No documento, o parlamentar afirma que a apuração é “urgente” para resguardar o Estado de Direito, proteger a integridade das investigações e evitar “vazamentos seletivos”. Medeiros pergunta se os áudios estavam sob sigilo judicial ou investigativo, quais procedimentos garantiam a cadeia de custódia e que medidas disciplinares foram ou serão adotadas contra servidores que tiveram acesso ao material.
O requerimento também solicita que o ministério informe a eventual relação de envolvidos com jornalistas, a fim de verificar possível motivação política na divulgação das gravações.
Gravações divulgadas
Os áudios foram publicados pelo portal The Intercept no mesmo dia da apresentação do requerimento. Nas mensagens, Flávio chama Vorcaro de “irmão” e pede “uma luz” — referência a repasses para o filme Dark Horse, que narrará a trajetória do ex-presidente Jair Bolsonaro (PL).

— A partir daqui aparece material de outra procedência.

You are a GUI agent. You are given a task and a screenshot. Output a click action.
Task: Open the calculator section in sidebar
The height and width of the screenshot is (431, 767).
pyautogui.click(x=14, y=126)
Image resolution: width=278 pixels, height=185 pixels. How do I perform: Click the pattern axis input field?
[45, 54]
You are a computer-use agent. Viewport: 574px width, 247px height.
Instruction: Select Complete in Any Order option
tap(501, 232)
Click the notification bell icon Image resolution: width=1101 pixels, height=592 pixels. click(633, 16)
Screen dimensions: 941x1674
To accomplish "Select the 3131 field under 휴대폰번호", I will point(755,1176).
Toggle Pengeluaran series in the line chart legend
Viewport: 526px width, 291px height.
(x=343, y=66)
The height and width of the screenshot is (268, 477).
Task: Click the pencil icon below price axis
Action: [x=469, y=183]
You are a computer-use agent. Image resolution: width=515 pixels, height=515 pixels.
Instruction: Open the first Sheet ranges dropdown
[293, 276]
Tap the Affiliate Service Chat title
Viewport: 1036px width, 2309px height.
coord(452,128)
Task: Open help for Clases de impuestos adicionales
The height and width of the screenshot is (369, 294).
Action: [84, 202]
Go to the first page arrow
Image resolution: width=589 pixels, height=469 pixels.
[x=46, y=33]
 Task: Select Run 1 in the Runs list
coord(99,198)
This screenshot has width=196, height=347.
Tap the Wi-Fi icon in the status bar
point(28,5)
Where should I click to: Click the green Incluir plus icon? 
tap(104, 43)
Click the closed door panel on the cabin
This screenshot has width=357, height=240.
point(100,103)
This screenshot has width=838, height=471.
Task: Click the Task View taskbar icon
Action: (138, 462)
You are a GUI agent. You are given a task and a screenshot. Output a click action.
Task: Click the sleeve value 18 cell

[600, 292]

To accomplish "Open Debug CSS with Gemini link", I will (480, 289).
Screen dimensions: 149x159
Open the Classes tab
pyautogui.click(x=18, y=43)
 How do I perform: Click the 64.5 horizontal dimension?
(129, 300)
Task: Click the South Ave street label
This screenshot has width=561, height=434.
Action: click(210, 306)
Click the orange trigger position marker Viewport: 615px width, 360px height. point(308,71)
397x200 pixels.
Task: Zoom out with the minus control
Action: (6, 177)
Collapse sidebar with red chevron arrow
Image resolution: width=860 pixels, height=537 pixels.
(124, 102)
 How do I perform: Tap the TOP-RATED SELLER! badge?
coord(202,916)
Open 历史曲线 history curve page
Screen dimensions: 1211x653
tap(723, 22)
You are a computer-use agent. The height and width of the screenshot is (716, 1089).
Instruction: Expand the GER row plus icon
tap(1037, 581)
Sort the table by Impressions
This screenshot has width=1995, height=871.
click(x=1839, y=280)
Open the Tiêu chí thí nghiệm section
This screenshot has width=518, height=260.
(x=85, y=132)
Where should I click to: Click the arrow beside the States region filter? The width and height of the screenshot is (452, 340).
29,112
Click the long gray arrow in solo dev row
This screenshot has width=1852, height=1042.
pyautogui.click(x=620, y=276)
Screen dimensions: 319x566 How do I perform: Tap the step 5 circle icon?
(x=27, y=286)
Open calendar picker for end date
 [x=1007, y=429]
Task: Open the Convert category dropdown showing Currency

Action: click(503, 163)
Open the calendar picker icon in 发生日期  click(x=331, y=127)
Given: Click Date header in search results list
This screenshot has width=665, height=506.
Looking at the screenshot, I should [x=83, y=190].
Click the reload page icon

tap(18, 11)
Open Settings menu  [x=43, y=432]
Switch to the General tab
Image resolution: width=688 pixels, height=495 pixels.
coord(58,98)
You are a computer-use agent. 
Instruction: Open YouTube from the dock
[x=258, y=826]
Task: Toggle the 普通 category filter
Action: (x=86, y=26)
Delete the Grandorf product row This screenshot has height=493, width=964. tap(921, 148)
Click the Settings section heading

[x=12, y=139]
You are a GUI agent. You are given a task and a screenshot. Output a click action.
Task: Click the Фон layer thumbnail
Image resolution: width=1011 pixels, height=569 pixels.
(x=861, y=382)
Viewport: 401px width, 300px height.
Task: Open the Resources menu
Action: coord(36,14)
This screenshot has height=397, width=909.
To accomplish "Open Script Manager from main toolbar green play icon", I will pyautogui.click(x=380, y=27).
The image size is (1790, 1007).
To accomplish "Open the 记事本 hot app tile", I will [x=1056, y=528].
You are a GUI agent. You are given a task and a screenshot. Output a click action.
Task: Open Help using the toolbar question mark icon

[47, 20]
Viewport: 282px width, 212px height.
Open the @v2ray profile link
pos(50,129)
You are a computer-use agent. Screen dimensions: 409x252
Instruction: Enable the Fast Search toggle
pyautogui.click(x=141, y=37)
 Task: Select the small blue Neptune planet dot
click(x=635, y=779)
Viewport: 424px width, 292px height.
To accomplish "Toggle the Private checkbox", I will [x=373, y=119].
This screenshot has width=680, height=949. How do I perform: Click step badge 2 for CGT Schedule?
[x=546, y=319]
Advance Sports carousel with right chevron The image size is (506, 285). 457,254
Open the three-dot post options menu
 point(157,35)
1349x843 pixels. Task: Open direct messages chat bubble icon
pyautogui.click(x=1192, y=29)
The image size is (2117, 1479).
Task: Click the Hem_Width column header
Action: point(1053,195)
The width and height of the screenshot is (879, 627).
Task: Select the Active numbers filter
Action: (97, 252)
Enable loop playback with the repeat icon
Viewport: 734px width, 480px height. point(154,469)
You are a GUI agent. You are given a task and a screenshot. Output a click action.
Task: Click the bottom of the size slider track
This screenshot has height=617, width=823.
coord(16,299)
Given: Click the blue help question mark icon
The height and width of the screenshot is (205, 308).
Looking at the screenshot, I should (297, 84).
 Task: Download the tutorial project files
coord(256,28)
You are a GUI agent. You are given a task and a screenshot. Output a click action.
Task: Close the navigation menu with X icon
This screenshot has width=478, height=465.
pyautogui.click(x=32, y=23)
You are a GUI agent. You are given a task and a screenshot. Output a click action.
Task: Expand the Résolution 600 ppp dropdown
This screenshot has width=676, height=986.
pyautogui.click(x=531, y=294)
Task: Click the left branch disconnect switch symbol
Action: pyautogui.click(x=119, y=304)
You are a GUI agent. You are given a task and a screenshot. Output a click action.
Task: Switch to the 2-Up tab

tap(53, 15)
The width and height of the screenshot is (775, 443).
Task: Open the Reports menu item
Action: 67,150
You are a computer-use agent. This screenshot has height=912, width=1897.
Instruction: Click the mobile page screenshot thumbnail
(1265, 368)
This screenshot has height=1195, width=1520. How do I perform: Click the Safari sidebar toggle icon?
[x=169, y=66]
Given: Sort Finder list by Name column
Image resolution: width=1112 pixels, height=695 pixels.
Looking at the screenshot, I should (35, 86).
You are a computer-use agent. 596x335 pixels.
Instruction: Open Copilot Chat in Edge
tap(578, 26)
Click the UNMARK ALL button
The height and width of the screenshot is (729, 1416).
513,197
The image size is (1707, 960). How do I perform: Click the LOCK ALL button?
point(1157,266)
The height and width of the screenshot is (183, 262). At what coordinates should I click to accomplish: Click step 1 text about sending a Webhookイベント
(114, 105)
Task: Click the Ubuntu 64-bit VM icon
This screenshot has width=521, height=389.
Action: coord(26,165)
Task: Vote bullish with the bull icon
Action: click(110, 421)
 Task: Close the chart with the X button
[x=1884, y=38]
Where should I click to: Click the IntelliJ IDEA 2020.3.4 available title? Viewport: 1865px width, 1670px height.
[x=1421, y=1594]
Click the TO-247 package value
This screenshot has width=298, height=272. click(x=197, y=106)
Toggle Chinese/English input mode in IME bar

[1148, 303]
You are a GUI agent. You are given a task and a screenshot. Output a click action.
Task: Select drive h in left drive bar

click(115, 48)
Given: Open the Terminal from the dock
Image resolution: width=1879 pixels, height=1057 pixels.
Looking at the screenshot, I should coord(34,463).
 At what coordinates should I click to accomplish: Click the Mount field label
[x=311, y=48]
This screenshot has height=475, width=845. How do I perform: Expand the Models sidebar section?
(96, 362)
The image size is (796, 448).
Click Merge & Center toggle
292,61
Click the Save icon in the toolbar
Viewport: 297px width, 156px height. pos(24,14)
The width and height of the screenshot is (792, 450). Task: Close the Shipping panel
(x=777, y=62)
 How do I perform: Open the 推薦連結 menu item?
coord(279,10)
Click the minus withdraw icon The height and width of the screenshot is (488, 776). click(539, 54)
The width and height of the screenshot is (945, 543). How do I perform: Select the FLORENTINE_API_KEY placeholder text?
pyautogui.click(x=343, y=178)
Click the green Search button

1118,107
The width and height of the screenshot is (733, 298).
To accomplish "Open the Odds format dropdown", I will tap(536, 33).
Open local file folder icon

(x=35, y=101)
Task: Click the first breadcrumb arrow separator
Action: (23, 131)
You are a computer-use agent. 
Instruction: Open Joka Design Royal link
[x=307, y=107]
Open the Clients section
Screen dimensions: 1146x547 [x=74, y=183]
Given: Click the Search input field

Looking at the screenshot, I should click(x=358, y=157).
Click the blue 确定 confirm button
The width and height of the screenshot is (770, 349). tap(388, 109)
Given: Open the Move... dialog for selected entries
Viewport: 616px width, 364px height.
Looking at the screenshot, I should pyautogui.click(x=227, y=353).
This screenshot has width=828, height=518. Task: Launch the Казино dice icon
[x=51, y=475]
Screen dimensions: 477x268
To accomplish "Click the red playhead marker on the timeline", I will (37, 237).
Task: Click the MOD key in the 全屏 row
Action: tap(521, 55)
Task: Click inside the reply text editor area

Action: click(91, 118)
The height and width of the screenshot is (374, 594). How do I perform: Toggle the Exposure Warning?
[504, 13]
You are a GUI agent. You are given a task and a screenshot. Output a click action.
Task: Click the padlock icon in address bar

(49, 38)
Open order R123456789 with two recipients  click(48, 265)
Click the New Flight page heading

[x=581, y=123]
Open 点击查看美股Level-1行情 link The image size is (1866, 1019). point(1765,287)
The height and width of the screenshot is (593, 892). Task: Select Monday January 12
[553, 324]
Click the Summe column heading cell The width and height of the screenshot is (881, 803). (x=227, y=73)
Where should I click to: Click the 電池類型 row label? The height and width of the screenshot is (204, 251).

Reações de Flávio Bolsonaro
Questionado no início da tarde, o senador negou qualquer pedido de recursos. Horas depois, divulgou vídeo e nota admitindo ter buscado patrocínio privado para a produção, enfatizando que não há uso de verba pública nem lei Rouanet. Flávio ainda defendeu a criação de uma CPI do Master para “separar inocentes de bandidos”.
Posicionamentos
Responsável pelo projeto do filme, o deputado federal Mario Frias (PL-SP) afirmou que não recebeu dinheiro de Vorcaro e que, mesmo que houvesse, a operação seria lícita por se tratar de relação privada.
Após a revelação, o deputado Lindbergh Farias (PT-RJ) anunciou que solicitará a prisão preventiva de Flávio. Já o ex-governador de Minas Gerais Romeu Zema (Novo) classificou o episódio como “imperdoável”, enquanto o ex-governador de Goiás Ronaldo Caiado (PSD) defendeu concentrar esforços em derrotar o presidente Luiz Inácio Lula da Silva (PT).
O Ministério da Justiça e Segurança Pública ainda não se manifestou sobre o requerimento de José Medeiros.